START Document section

F40 Change Proposal: Optimized Binaries for the AMD64 Architecture (System-Wide)

Optimized Binaries for the AMD64 Architecture

Wiki
Announced

This is a proposed Change for Fedora Linux.
This document represents a proposed Change. As part of the Changes process, proposals are publicly announced in order to receive community feedback. This proposal will only be implemented if approved by the Fedora Engineering Steering Committee.

:link: Summary

Additional paths will be inserted into the search path used for executables on systems which have a compatible CPU. Those additional paths will mirror the AMD64 “microarchitecture levels” supported by the glibc-hwcaps mechanism: x86-64-v2, x86-64-v3, x86_64-v4. Systemd will be modified to insert the additional directories into the $PATH environment variable (affecting all programs on the system) and the equivalent internal mechanism in systemd (affecting what executables are used by services). Individual packages can provide optimized libraries via the glibc-hwcaps mechanism and optimized executables via the extended search path. This optimized code will be used if the CPU supports it. Which packages provide the optimized code and at which level will be made by individual package maintainers based on benchmark results.

:link: Owner

NOTE: I’m writing and filling this proposal on the last day allowed for system-wide proposals. It is too large for one person. If you are interested, please let me know or even add yourself to the list of Owners. I would love to have more people working on this.

:link: Detailed Description

Fedora binaries for the AMD64 architecture are compiled with code-generation flags that support almost all CPU variants. But newer generations of processors gained additional instructions that may be used to generate faster code. A vendor-independent x86-64 psABI supplement defines four “microachitecture levels”: x86-64-v1 (the baseline, our code targets this), x86-64-v2 (+SSE3, CentoOS targets this), x86-64-v3 (+AVX), x86-64-v4 (+AVX512) [1]. When code is compiled for a higher microarchitecture level it will crash (with SIGILL, “illegal instruction”) on CPUs which do not support it. Benchmark results show small differences in performance: usually in the range from -5% to 10%, with no discernible difference for most code, but some applications benefit, with gains of 120% in some benchmarks [e.g. 2, 4].

END Document section
START Dataset content

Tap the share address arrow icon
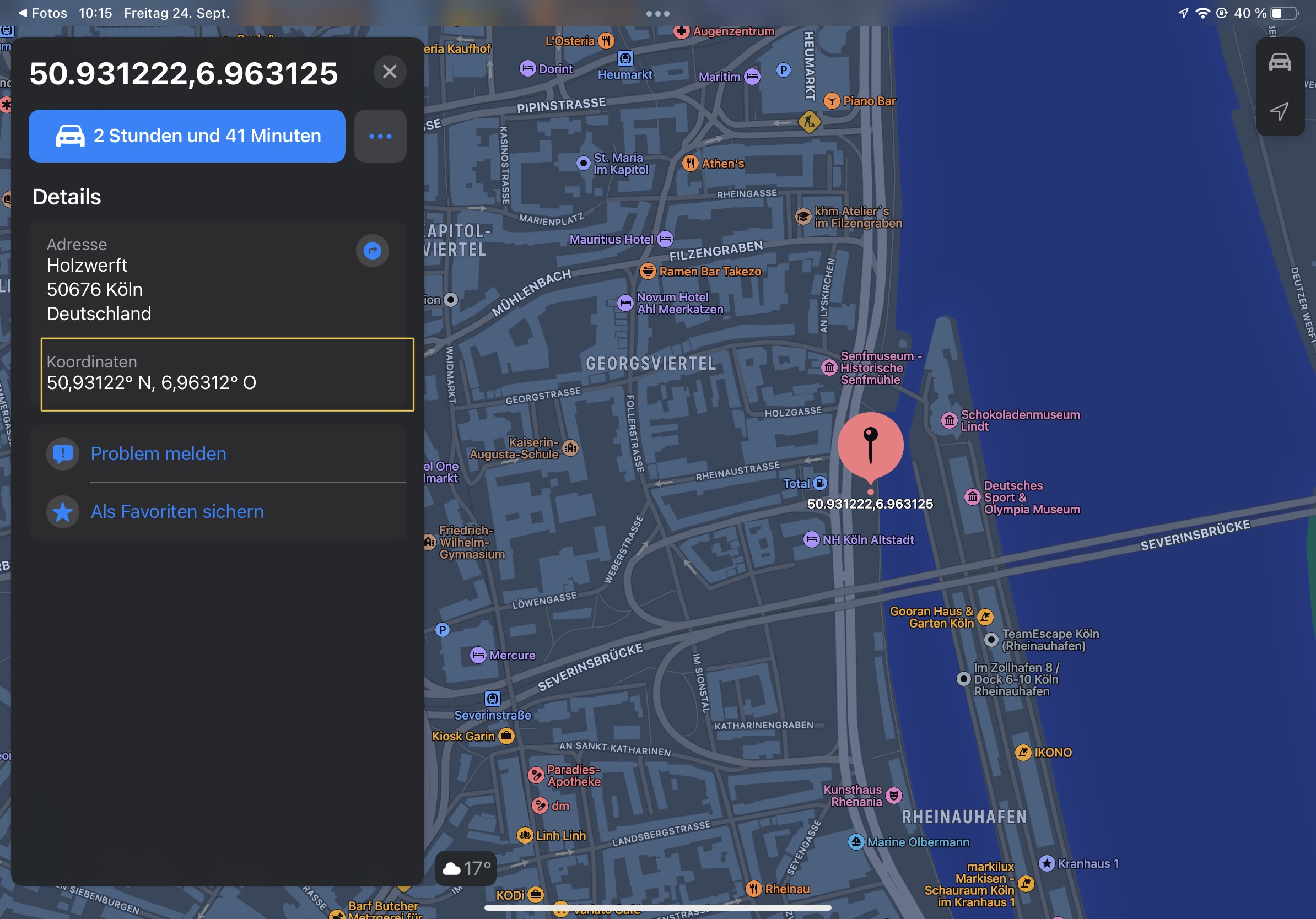 372,250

END Dataset content

• Given exercise:
List the microarchitecture levels that the Fedora change proposal says the x86-64 psABI supplement defines.

• Solution to the exercise:
x86-64-v1
x86-64-v2
x86-64-v3
x86-64-v4